West Yorkshire Fire and Rescue Service (WYFRS) has been dealing with an high number of grass fires which is unprecedented in recent years.

In the last four days (since last Thursday) firefighters have attended 678 incidents in total of which 438 were fires in the open – largely grass and rubbish fires.

On Thursday alone firefighters were called to 99 such fires across West Yorkshire.

Meanwhile our specialist wildfire units are still helping tackle the Saddleworth Moor fire across the border.

Today (Monday) crews been called to numerous such incidents, including a large blaze in Bank Walk, Baildon where two fire engines have attended (see pictures).

Area Manager for Service Delivery  Chris Kirby said: “We have all seen the destructive nature of wildfires from the images of Saddleworth Moor and we do not want to see something of that scale happening in West Yorkshire.

“Right now that is not unimaginable.

“We have now had such a long period of sustained sunshine that the vegetation is tinder dry and will burn very rapidly should it come into contact with a heat source such as for example  a barbecue.

“Fires like these are not only labour intensive to fight but they also have the potential to spread and pose a risk to property and people.

“The fire severity index is an assessment of how severe a fire could become if one were to start.
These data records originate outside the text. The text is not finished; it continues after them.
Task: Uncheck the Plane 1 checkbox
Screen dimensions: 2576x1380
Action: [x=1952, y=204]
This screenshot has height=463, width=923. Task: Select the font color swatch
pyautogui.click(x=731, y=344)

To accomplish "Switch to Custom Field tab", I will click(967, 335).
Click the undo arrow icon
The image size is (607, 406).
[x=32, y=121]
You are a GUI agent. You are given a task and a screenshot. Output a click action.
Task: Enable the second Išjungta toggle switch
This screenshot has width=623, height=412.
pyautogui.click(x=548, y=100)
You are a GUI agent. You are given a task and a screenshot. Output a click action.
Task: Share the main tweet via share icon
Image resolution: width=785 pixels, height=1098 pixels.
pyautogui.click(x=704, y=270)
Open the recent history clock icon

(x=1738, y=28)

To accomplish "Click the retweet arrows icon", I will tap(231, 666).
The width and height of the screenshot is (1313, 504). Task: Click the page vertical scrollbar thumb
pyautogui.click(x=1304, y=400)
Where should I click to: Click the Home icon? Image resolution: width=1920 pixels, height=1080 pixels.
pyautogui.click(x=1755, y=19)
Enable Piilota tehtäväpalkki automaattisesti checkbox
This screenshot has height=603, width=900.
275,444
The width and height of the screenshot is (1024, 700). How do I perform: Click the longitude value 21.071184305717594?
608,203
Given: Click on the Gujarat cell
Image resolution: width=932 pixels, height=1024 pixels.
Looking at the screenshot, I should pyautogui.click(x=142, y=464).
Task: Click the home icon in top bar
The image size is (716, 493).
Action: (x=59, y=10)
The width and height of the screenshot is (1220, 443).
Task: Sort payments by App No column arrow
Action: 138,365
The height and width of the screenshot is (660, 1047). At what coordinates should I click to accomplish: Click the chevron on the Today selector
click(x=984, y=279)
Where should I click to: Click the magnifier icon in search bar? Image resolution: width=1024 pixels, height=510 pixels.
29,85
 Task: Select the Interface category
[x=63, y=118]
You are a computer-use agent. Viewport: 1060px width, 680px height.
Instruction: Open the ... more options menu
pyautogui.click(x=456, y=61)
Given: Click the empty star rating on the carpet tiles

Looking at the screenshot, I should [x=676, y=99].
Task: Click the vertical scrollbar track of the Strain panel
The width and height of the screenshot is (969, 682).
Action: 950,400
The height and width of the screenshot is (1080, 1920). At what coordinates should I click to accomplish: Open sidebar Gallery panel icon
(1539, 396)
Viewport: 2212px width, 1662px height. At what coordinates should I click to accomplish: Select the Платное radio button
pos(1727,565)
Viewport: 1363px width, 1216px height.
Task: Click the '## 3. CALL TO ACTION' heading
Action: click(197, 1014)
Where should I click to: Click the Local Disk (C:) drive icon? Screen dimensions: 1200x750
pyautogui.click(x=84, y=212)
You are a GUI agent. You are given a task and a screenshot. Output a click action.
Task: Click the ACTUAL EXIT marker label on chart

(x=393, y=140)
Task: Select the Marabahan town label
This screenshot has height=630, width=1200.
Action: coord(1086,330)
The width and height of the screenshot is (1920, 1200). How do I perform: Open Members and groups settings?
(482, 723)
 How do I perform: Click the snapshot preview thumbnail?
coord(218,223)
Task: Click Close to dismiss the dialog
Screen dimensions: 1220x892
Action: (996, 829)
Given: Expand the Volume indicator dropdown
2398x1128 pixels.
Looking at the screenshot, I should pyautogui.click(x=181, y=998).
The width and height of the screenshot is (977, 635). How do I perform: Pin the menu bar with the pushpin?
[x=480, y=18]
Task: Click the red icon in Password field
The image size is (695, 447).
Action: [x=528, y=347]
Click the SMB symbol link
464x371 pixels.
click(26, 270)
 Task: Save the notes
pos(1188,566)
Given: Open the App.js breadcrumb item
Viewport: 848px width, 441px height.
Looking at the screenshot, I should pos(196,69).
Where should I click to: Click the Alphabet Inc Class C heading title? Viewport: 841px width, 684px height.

This is currently mapped at ‘very high’ for England and Wales.

“We cannot stress our fire warning strongly enough and we do need the general public to be more vigilant and take extra care when enjoying the moorlands or in the countryside.

“Small embers or sparks from barbecues, or even carelessly discarded cigarettes, can be all it takes to start a small fire which can very quickly become a large fire and the consequences could be devastating.” 

If you are planning a barbecue in your back garden  

  • Enjoy yourself, but don’t drink too much alcohol if you are in charge of the barbecue or any cooking!
  • Keep a bucket of water, sand or a garden hose nearby for emergencies.
  • Follow the safety instructions provided with disposable barbecues.
  • Never use petrol or paraffin to start or revive your barbecue; use only recognised lighters.
  • Never leave a barbecue or any cooking unattended.
  • Make sure your barbecue is well away from sheds, fences, trees, shrubs or garden waste.
  • Empty ashes onto bare garden soil, not into dustbins or wheelie bins.  If they’re hot, they can melt the plastic and start a fire. 

Keep up to date with the Met Office Weather forecast here:

Fire severity index  Note: The Met Office’s Fire Severity Index (FSI), is an assessment of how severe a fire could become if one were to start. It is not an assessment of the risk of wildfires occurring.